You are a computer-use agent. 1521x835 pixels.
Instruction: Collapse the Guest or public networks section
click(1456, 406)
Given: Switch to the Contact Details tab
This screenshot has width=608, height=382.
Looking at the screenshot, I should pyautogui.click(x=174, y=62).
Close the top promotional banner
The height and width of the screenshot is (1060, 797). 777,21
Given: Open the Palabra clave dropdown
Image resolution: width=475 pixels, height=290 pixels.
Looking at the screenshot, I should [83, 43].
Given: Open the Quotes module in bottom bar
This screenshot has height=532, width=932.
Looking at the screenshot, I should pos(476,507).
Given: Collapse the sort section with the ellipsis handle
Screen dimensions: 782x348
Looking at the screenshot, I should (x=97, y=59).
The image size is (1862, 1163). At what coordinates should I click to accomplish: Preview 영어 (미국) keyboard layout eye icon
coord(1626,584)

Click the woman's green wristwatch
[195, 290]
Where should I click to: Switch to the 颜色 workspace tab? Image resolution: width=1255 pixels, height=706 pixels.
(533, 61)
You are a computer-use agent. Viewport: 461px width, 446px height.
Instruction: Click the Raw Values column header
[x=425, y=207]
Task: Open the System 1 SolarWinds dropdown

◇ ◇ ◇ ◇

Please count the lines above that contain the word "height" and reply with only the number.

* [RESULT] 6